You used to love to hate her, but now you have to fall in love with her. You get to see why she is the way she is, you see her in a different light. She's not in college, but she's supposed to be. She's fulfilling her dreams on Broadway.
— Ashley Tisdale, OK! Magazine

Tisdale is the executive producer of the film, along with Bill Borden and Barry Rosenbush, who previously produced the first three High School Musical films. In making the announcement, Gary Marsh, the president of Disney Channels Worldwide, said: "In 'Sharpay,' Ashley Tisdale brought to life one of the most memorable comedic characters we've seen in years. This movie captures the absolutely perfect next chapter in Sharpay's life, as she tries to cultivate the humanity buried, deep, deep within her – a challenging and hilarious endeavor."
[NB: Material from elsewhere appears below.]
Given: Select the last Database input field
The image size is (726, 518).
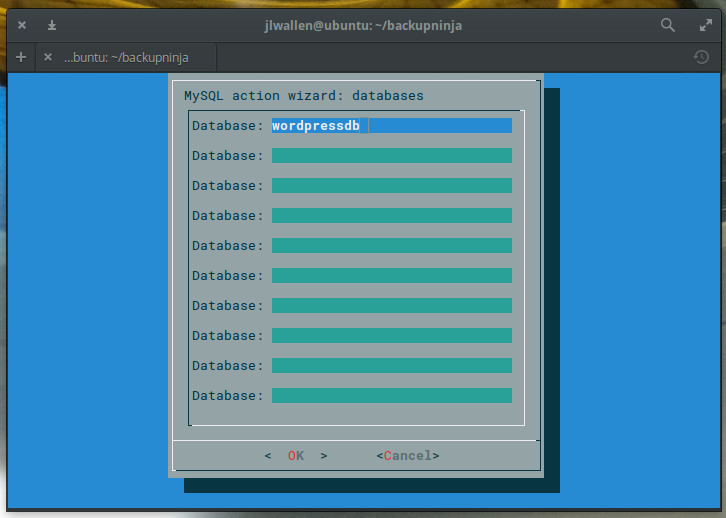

The film had Sharpay's Fabulous Adventure as a working title, before being renamed to High Stakes. According to DisneyChannelMediaNet.com, the film's title was reverted to Sharpay's Fabulous Adventure.

=== Casting ===
Former High School Musical actress Vanessa Hudgens expressed interest in making a cameo appearance in the film. On May 21, 2010, however, Tisdale told MTV that Hudgens would not appear in the film because she's "too busy promoting films and stuff" but announced there will be a special guest appearance. On June 8, Butler's involvement was announced, as well as Perry's. The name of the character played by Goodman, was never officially announced by Disney Channel, although several outlets listed the name as Lisa Lamore. During an interview on February 16, 2011, Goodman stated the name of the character she plays is Amber Lee Adams.

=== Filming ===
Principal photography began on May 25, 2010, in Toronto, Canada, and finished on July 6, 2010.

== Release ==
The film was released on DVD and Blu-ray on April 19, 2011, in three different format packages: a stand-alone DVD, a 2-disc DVD and Blu-ray combo pack, and a limited edition set which includes the film in DVD, Blu-ray, and digital download, as well as a pink clutch purse. The Blu-ray Disc includes bloopers and two featurettes: "Evolution of Sharpay" and "Austin Cam: Austin Butler Student Film." It sold 234,000 copies on its first week, debuting at number nine on the DVD sales chart. After six weeks of release, it had sold over 400,000 copies and made over $7 million in sales. Later it was aired as a Disney Channel Original Movie on Disney Channel on May 22, 2011. It is available to stream on Disney+.

== Soundtrack ==

On May 22, 2010, Tisdale confirmed she was recording music for the film. Deadline also reported four original songs are going to be featured in the film. Songwriter Amy Powers stated on her official website that Tisdale had recorded the songs "My Boi and Me" and "The Rest of My Life" (both were co-written with Matthew Tishler) for the film. In a press release by Disney Channel, "I'm Gonna Shine" (written by Randy Petersen and Kevin Quinn) and "New York's Best Kept Secret" (written by David Lawrence and Faye Greenberg) were confirmed as the other two original songs to be featured in the film.

== Reception ==

=== Critical response ===
Sharpay's Fabulous Adventure was met with mixed reviews from critics. Brian Orndorf stated "Though frivolous, Sharpay's Fabulous Adventure is an enjoyable romp with everyone's favorite pampered princess, delivering limited antics with a great deal of charisma." David Nusair of Reel Film Reviews called it "...bland and surprisingly low-rent..." James Plath said "Though Sharpay's Fabulous Adventure doesn't have the same verve or originality of the 'HSM' movies, it's still solid-pink entertainment that should delight the target audience of mostly pre-teen and early teenage girls (and boys who like Tisdale but would never, in a million years, admit it)."

The movie received 4.9 million viewers on its premiere on Disney Channel on May 22, 2011.

=== Accolades ===
The film was nominated for Outstanding Directorial Achievement in Children's Programs at the 2012 Directors Guild of America Awards.